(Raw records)
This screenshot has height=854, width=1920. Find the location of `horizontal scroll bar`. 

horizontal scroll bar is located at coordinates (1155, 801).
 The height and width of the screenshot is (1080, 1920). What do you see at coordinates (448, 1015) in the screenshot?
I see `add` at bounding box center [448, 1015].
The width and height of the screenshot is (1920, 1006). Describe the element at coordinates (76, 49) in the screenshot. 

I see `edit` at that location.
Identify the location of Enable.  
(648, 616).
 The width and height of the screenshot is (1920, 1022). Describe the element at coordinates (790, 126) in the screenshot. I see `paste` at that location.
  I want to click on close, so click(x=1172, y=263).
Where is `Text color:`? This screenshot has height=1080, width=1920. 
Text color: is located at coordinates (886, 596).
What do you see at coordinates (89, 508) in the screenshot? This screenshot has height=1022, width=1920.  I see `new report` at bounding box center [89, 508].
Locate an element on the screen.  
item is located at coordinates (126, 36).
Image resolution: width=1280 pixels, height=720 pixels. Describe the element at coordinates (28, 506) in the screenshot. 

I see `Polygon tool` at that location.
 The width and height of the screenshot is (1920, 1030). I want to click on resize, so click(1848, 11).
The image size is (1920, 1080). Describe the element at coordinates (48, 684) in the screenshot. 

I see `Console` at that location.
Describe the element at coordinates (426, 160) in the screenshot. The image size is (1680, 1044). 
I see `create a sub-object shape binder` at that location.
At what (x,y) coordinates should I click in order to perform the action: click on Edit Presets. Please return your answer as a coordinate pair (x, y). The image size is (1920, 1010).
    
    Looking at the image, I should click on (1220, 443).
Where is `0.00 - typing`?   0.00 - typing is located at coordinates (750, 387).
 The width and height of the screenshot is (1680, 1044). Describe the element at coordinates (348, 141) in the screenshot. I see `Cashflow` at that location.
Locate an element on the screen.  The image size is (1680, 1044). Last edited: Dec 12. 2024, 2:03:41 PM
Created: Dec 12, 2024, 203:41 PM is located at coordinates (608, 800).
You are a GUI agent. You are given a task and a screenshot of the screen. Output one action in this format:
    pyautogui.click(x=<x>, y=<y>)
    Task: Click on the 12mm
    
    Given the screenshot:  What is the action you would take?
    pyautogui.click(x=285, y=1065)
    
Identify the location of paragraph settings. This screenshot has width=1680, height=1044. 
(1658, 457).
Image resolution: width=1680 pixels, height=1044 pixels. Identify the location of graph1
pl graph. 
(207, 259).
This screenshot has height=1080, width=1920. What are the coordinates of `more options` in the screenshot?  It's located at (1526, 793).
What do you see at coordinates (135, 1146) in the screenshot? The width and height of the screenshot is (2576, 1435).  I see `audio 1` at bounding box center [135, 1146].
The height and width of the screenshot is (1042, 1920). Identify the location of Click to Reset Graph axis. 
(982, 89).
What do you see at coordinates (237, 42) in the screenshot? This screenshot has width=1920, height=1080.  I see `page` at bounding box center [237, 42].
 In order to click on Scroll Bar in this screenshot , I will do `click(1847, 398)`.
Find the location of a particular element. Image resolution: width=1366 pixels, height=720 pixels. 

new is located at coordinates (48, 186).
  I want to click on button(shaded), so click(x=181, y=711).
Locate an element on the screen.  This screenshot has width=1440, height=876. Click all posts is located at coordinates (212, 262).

WORK TO COMPLETE ▸
Copy the lines above word for word, from the first to the last.

ANSWER TO THE EXERCISE ▸
This screenshot has height=854, width=1920. Find the location of `horizontal scroll bar`. 

horizontal scroll bar is located at coordinates (1155, 801).
 The height and width of the screenshot is (1080, 1920). What do you see at coordinates (448, 1015) in the screenshot?
I see `add` at bounding box center [448, 1015].
The width and height of the screenshot is (1920, 1006). Describe the element at coordinates (76, 49) in the screenshot. 

I see `edit` at that location.
Identify the location of Enable.  
(648, 616).
 The width and height of the screenshot is (1920, 1022). Describe the element at coordinates (790, 126) in the screenshot. I see `paste` at that location.
  I want to click on close, so click(x=1172, y=263).
Where is `Text color:`? This screenshot has height=1080, width=1920. 
Text color: is located at coordinates (886, 596).
What do you see at coordinates (89, 508) in the screenshot? This screenshot has height=1022, width=1920.  I see `new report` at bounding box center [89, 508].
Locate an element on the screen.  
item is located at coordinates (126, 36).
Image resolution: width=1280 pixels, height=720 pixels. Describe the element at coordinates (28, 506) in the screenshot. 

I see `Polygon tool` at that location.
 The width and height of the screenshot is (1920, 1030). I want to click on resize, so click(1848, 11).
The image size is (1920, 1080). Describe the element at coordinates (48, 684) in the screenshot. 

I see `Console` at that location.
Describe the element at coordinates (426, 160) in the screenshot. The image size is (1680, 1044). 
I see `create a sub-object shape binder` at that location.
At what (x,y) coordinates should I click in order to perform the action: click on Edit Presets. Please return your answer as a coordinate pair (x, y). The image size is (1920, 1010).
    
    Looking at the image, I should click on (1220, 443).
Where is `0.00 - typing`?   0.00 - typing is located at coordinates (750, 387).
 The width and height of the screenshot is (1680, 1044). Describe the element at coordinates (348, 141) in the screenshot. I see `Cashflow` at that location.
Locate an element on the screen.  The image size is (1680, 1044). Last edited: Dec 12. 2024, 2:03:41 PM
Created: Dec 12, 2024, 203:41 PM is located at coordinates (608, 800).
You are a GUI agent. You are given a task and a screenshot of the screen. Output one action in this format:
    pyautogui.click(x=<x>, y=<y>)
    Task: Click on the 12mm
    
    Given the screenshot:  What is the action you would take?
    pyautogui.click(x=285, y=1065)
    
Identify the location of paragraph settings. This screenshot has width=1680, height=1044. 
(1658, 457).
Image resolution: width=1680 pixels, height=1044 pixels. Identify the location of graph1
pl graph. 
(207, 259).
This screenshot has height=1080, width=1920. What are the coordinates of `more options` in the screenshot?  It's located at (1526, 793).
What do you see at coordinates (135, 1146) in the screenshot? The width and height of the screenshot is (2576, 1435).  I see `audio 1` at bounding box center [135, 1146].
The height and width of the screenshot is (1042, 1920). Identify the location of Click to Reset Graph axis. 
(982, 89).
What do you see at coordinates (237, 42) in the screenshot? This screenshot has width=1920, height=1080.  I see `page` at bounding box center [237, 42].
 In order to click on Scroll Bar in this screenshot , I will do `click(1847, 398)`.
Find the location of a particular element. Image resolution: width=1366 pixels, height=720 pixels. 

new is located at coordinates (48, 186).
  I want to click on button(shaded), so click(x=181, y=711).
Locate an element on the screen.  This screenshot has width=1440, height=876. Click all posts is located at coordinates (212, 262).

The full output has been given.